**Requirement 1**:
In the caret recipe thread, give the part from "bake.test <- bake(prep.rec, new_data" up to and including "new data (bake.test)" again, swapping "credit_test" for "holdout_data".
**Requirement 2**:
In the caret recipe thread, which method does the reply say is for the recipe interface?

**Text shown**:
==================================================

Reputation: 597
After specifiying a recipe to use in caret::train I am trying to predict new samples. I have a couple of questions around this as I can not find in caret/recipes documentation.
Below is a reproducible example illustrating my process and the difference in predictions when using predict vs predict.train
library(recipes)
library(caret)
# Data ----
data("credit_data")
credit_train <- credit_data[1:3500,]
credit_test <- credit_data[-(1:3500),]
# Set up recipe ----
set.seed(0)
Rec.Obj = recipe(Status ~ ., data = credit_train) %>%
step_knnimpute(all_predictors()) %>%
step_center(all_numeric())%>%
step_scale(all_numeric())
# Control parameters ----
set.seed(0)
TC = trainControl("cv",number = 10, savePredictions = "final", classProbs = TRUE, returnResamp = "final")
set.seed(0)
Model.Output = train(Rec.Obj,
credit_train,
trControl = TC,
tuneLength = 1,
metric = "Accuracy",
method = "glm")
# Preped recipe ----
set.seed(0)
prep.rec <-
prep(Rec.Obj, newdata = credit_train)
# Baked data for observation ----
set.seed(0)
bake.train <- bake(prep.rec, new_data = credit_train)
bake.test <- bake(prep.rec, new_data = credit_test)
# investigation of prediction methods ----
# no application of recipe to newdata
set.seed(0)
predict.norm = predict(Model.Output, credit_test, type = "raw")
predict.train = predict.train(Model.Output, credit_test, type = "raw")
identical(predict.norm,predict.train)
# evaluates to FALSE
# Apply recipe to new data (bake.test)
predict.norm.baked = predict(Model.Output, bake.test, type = "raw")
predict.train.baked = predict.train(Model.Output, bake.test, type = "raw")
identical(predict.norm.baked, predict.train.baked)
# evaluates to FALSE
# Comparison of both predict() funcs
identical(predict.norm, predict.norm.baked)
# evaluates to FALSE
Upvotes: 4
Views: 804
Reputation: 14331
The recipe is embedded into the train
object. The answers are different for two reasons:
Since you are giving the recipe (inside of Model.Output
) the processed data to be re-processed. You should not give predict()
baked data; just use predict()
and give it the original test set..
Let S3 do its thing: predict.train
is for the x/y interface and predict.train.recipe
is for the recipe interface. Just using predict()
will do the appropriate thing.
Upvotes: 2

==================================================

**Information given**:
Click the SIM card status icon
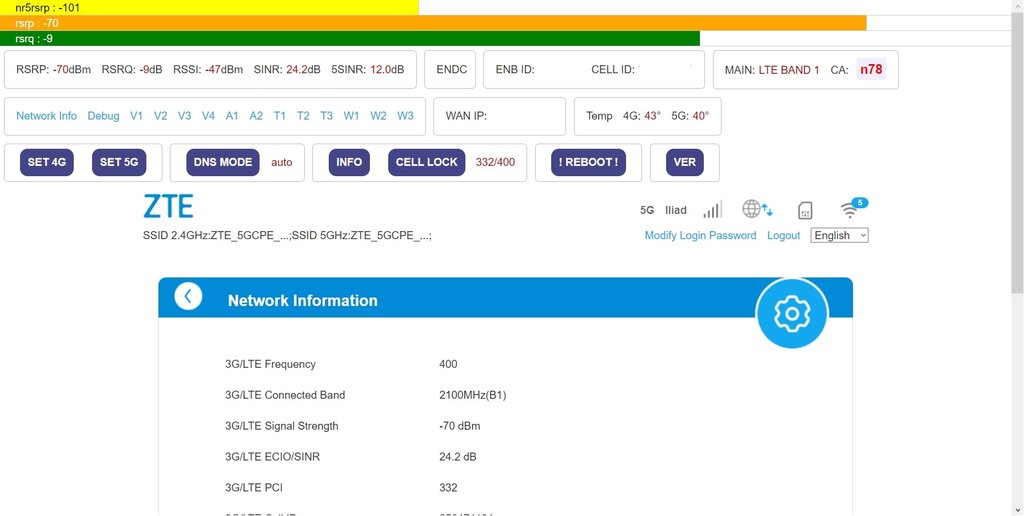 (x=805, y=210)
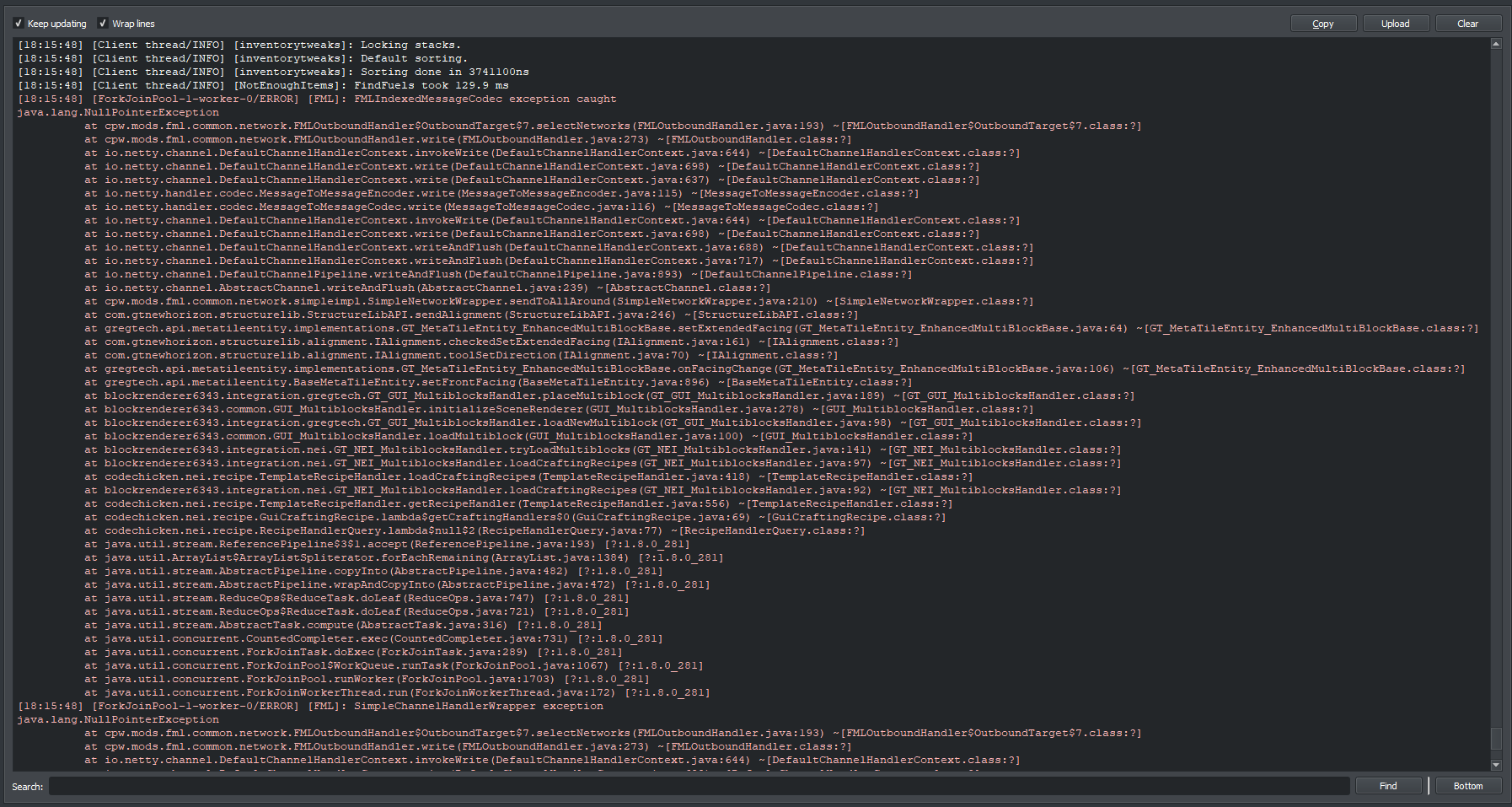Click the Upload button
This screenshot has height=807, width=1512.
click(1395, 24)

==================================================

**Exercise answer 1**:
bake.test <- bake(prep.rec, new_data = holdout_data)
# investigation of prediction methods ----
# no application of recipe to newdata
set.seed(0)
predict.norm = predict(Model.Output, holdout_data, type = "raw")
predict.train = predict.train(Model.Output, holdout_data, type = "raw")
identical(predict.norm,predict.train)
# evaluates to FALSE
# Apply recipe to new data (bake.test)

**Exercise answer 2**:
predict.train.recipe